If the order is NOT significant, it's combinations; if the order is significant, it's permutations. An old fashion "combination" lock is really miss-named. It should be called a permutation lock because order does matter. If 1-2-3-4 opens the lock, 4-3-2-1 does not. That's a permutation.

3. To be honest, I don't know if you can press two or more numbers simultaneously - there is probably an interlock to prevent this. (Let's say there is, for the purposes of the question!)

No, I meant that the order of pressing matters in question 1, such that the answer "1, 2, 3, 4" differs from "4, 1, 2, 3" (and from the remaining 22 of the 24 permutations of four numbers - the total being 4!, 4 factorial, if I remember correctly).

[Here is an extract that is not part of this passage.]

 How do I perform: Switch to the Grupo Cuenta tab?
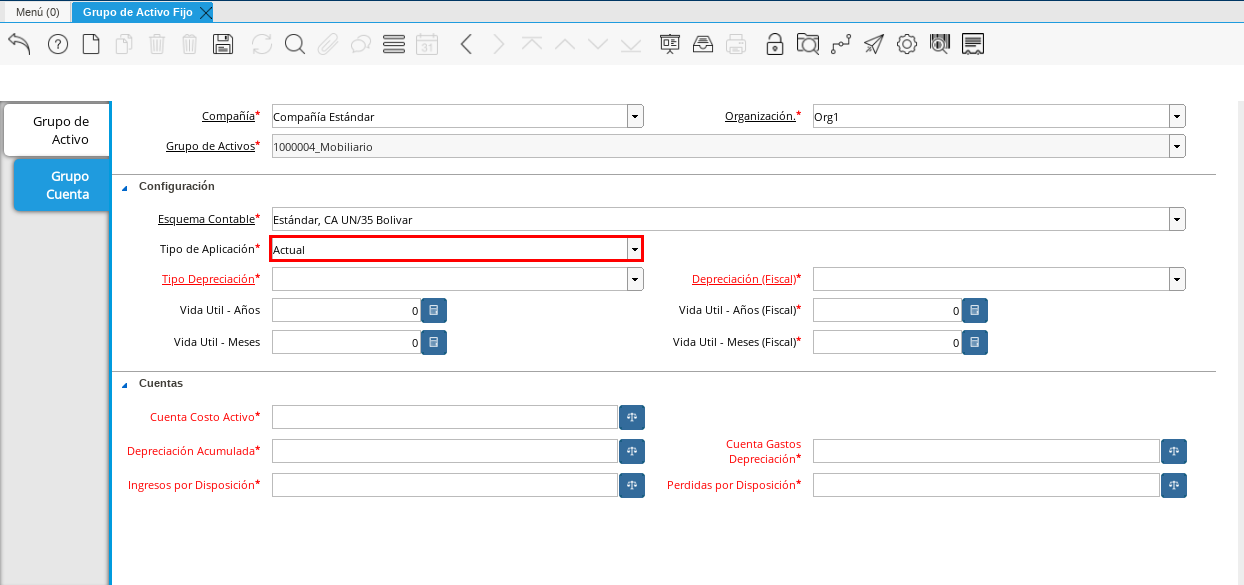pyautogui.click(x=61, y=185)

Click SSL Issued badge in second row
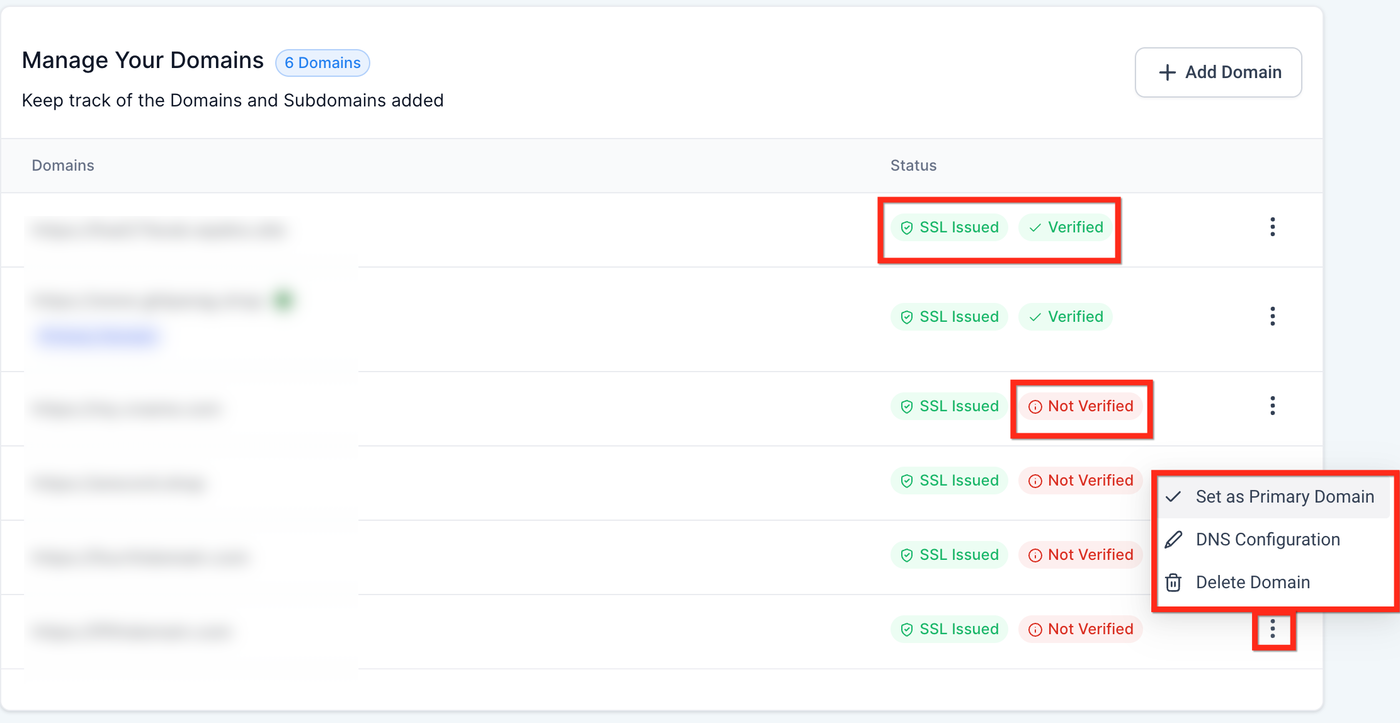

Does that make it more precise?

4. I think there are 10 options for the first press; 9 for the second; 8 for the 3rd and 7 for the 4th making the product = 5040 ways.

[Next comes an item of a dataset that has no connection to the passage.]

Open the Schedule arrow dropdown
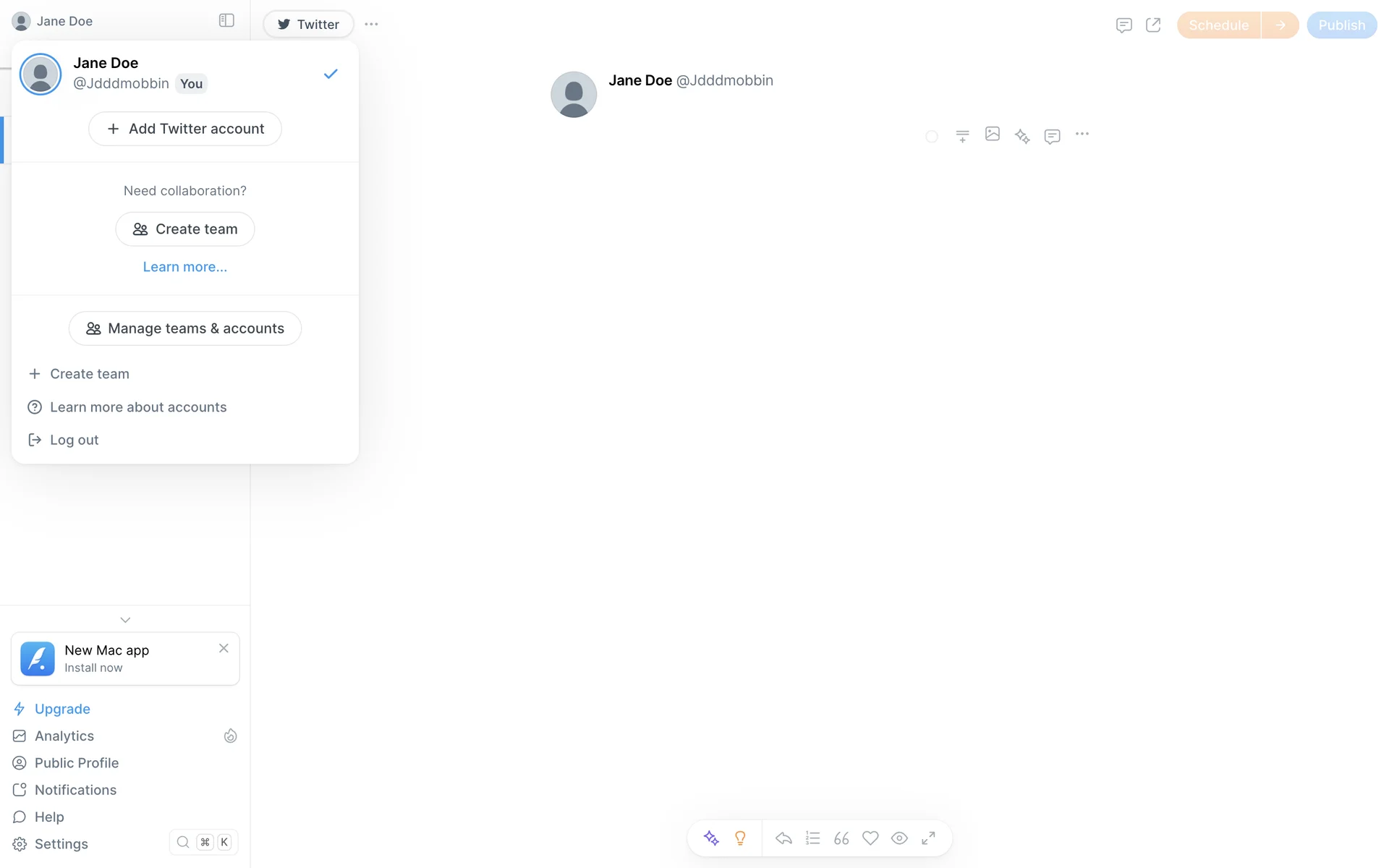The width and height of the screenshot is (1389, 868). (1280, 25)
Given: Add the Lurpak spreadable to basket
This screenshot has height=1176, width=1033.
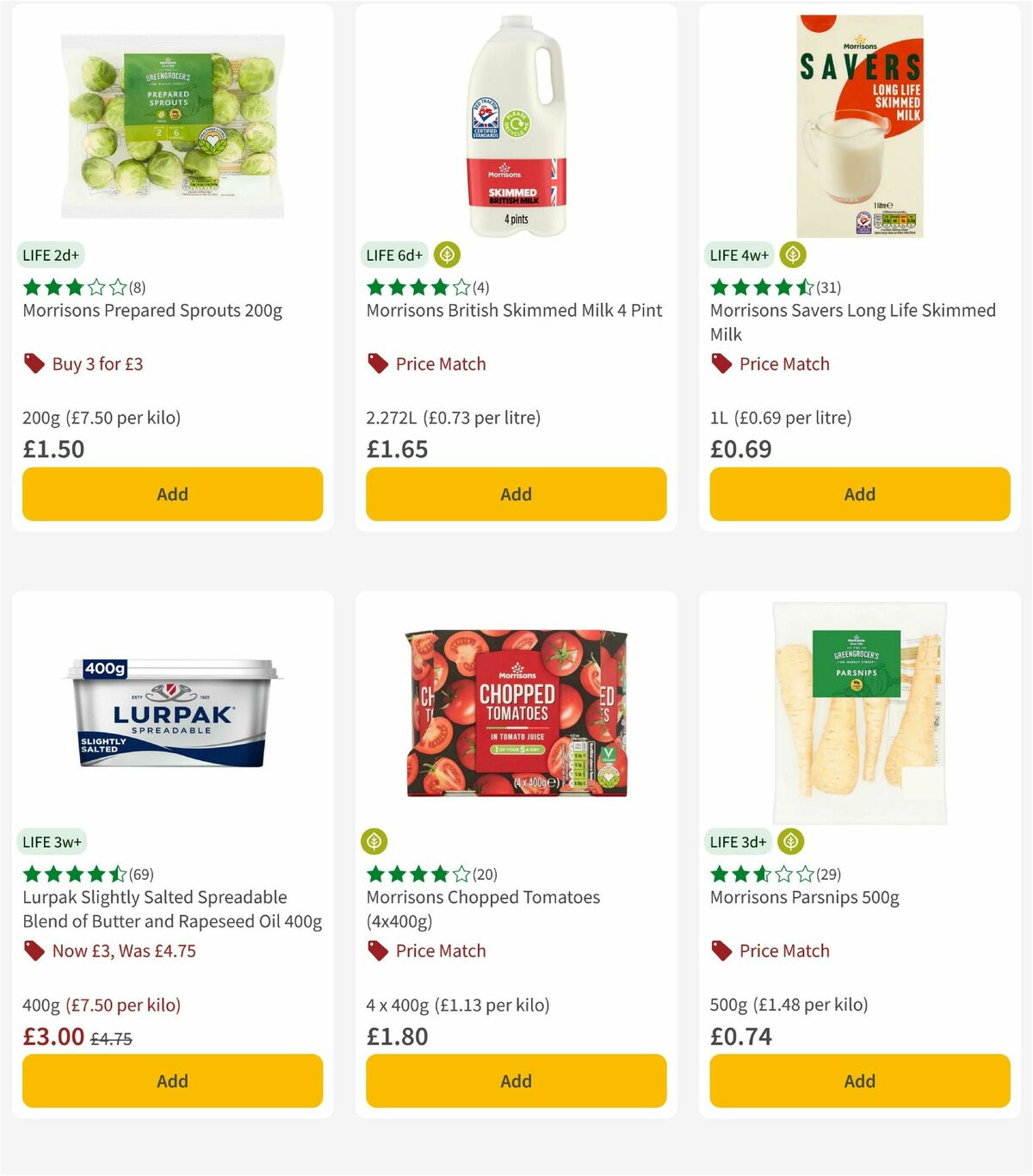Looking at the screenshot, I should pyautogui.click(x=172, y=1080).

5. That answers the question for when the order in which the buttons are pressed matters* - how about when the 'pressing order' is irrelevant?

* to my mind, at least!

6. That's combinations of 10 things 4 at a time which is only 210.

7. For Question #1, here is how I found the answer:

8. Gosh - a program to solve the problem! Well done!
(The BATch file solution would be almost identical in structure...!)

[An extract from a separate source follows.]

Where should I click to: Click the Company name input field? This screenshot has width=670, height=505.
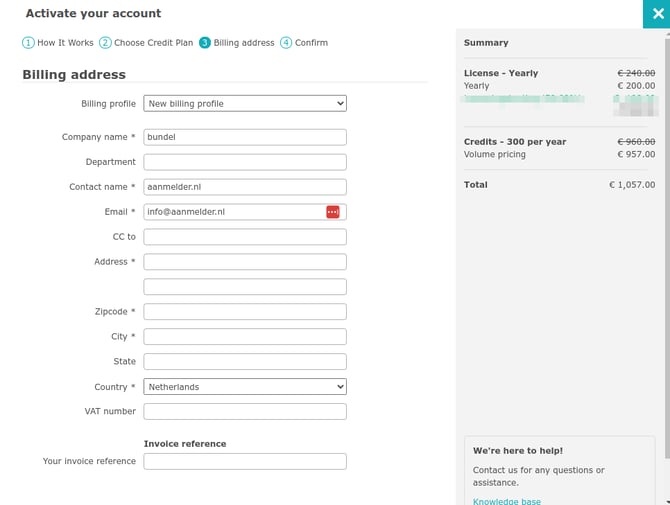point(245,137)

Does anyone want to have a go at the three-, five-, six-, seven-, and eight-button pressing problem?

9. These are all the same theory. If order matters (permutations) or if order does not matter. Lotteries are combinations without repetition, for example. If you have 3 things (e.g., label them "1", "2", and "3") when order matters there are 6 options (1,2,3; 1,3,2; 2,1,3; 2,3,1; 3,2,1; and, 3,2,1) but if order doesn't matter, there's only 1 option: 1,2,3 So, permutations have 6 times as many possibilities. Permutations for 3 things is 3!. If there were 4, it's 4! . Without concern for order, you have to lower the cases by how many objects could be in order. Therefore, n! / (n-r)! times 1/r! which is n! / (r!)(n-r)!

Combinations WITH repetition is another thing entirely.

If you're going to have a bowl of ice cream and you have, say, 5 flavors from which to choose 3 but you can also double or triple up in your choices (e.g., 2 chocolate a 1 vanilla) that's n=5 things to choose from and you select 3. Order doesn't matter AND you can repeat flavors. That's: (n+r-1)! / (r!)(n-1)! PHEW. I think I'll just go get a bowl of ice cream right now.

10. Factorials always give me headaches

EG the odds in winning the lottery in the UK are 49! / (49-6)!

That's 6 random numbers from 49

You can obviously replace the 49 & 6 with any numbers of your choice, from the OP that would be 10 & 4 which when worked out equals @kweavers first post

11. I think there's a better chance of being struck by lightening than winning the lottery most places.
But, as I heard once "you have to be in it to win it."

Since the lottery doesn't care about order, the formula is: 49! / [6! * (49-6)! ] which amounts to 1 in 13,983,816.

The "nice" think about factorials in fractions is that the heavy work is cancelled:
49! / 43! ends up being 49x48x47x46x45x44x43! / 43! leaving you with (only) the product of 6 numbers.

12. Well the furthest I could go was to 6 because I ran out of rows on the spreadsheet. The answer for 6 is

Kw,

I think more appropriate odds would be a tornado going through a junk yard and assembling an aircraft carrier

13. Originally Posted by kweaver
I think there's a better chance of being struck by lightning than winning the lottery most places.
But, as I heard once "you have to be in it to win it."
Conversely, a statistician also said that:
"The odds of someone winning the lottery are almost identical, whether you buy a ticket or not."!